L’Ile au poulailler est un drôle de nom pour une histoire de corsaires. S’il faut attendre la fin de l’album pour voir apparaître un début d’explication, un brin d’imagination permet néanmoins de voir dans ce titre une évocation d’un véritable combat de coqs. La fatigue d’un marin, un équipage au bord de la mutinerie, une femme comme élément déclencheur : le décor est planté. Bien loin des récits épiques tels que Long John Silver ou Canoë Bay mais à mille lieux également du comique de Ratafia ou de Rosco le Rouge, l’ouvrage de Laureline Mattiussi s’apparente beaucoup plus à un opéra baroque. Aux affrontements sanglants succèdent des scènes de copulation bestiale, tandis que le capitaine soliloque avec un squelette comme unique témoin. Ce fatras s’organise cependant au fil des pages jusqu'à un final pour le moins surprenant.
L’auteure signe avec L’Ile au poulailler son deuxième album après Petites hontes enfantines. Si son style fait immédiatement penser à celui de Christophe Blain dans Isaac le Pirate, elle réussit néanmoins à imposer sa touche personnelle. Les traits de ses personnages sont exagérés, les nez trop longs, les visages excessivement allongés, avec un résultat proche de la caricature. Le grammage élevé du papier atténue les couleurs, à dominance bleue et ocre, donnant à l’ensemble un côté vieillot, digne de vieux parchemins.
La qualité de ce premier tome incite fortement à jeter un œil plus qu’attentif à la sortie du deuxième, devant servir d’épilogue à l’histoire. Tout en étant à peu près certain de ne pas y perdre trop de plumes.
== Avis pour les deux tomes ==
Une histoire de pirates graphiquement particulière. Le premier tome, affublé d'un bel éloge de Pierre Dubois en préface, est plutôt bon. Abordages, sabordages, mutineries -- c'est un cocktail de boucaniers assez classique avec comme différence que l'un des capitaines de bateau est une femme. C'est une belle aventure en mer.

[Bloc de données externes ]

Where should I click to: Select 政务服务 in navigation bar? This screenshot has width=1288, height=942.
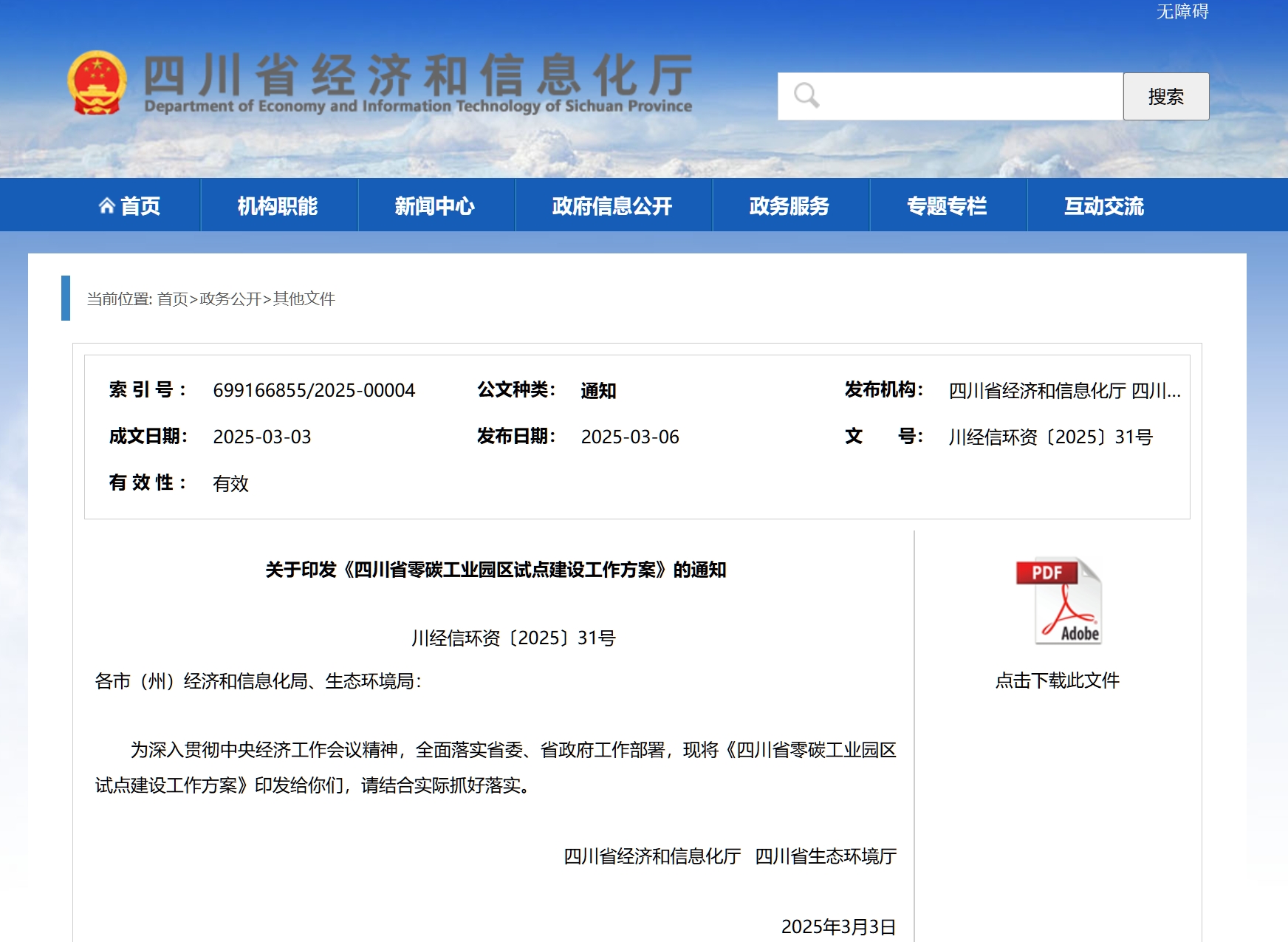click(789, 205)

Par contre, le tome deux vient brouiller les cartes. Mattiussi ne semble plus trop savoir comment développer son histoire et l'album se termine d'ailleurs de manière assez abrupte, en plus de passer plusieurs pages sur une sorte d'hallucination (?) collective de nos personnages.
Dommage. Le potentiel était là, mais on reste un peu sur sa faim.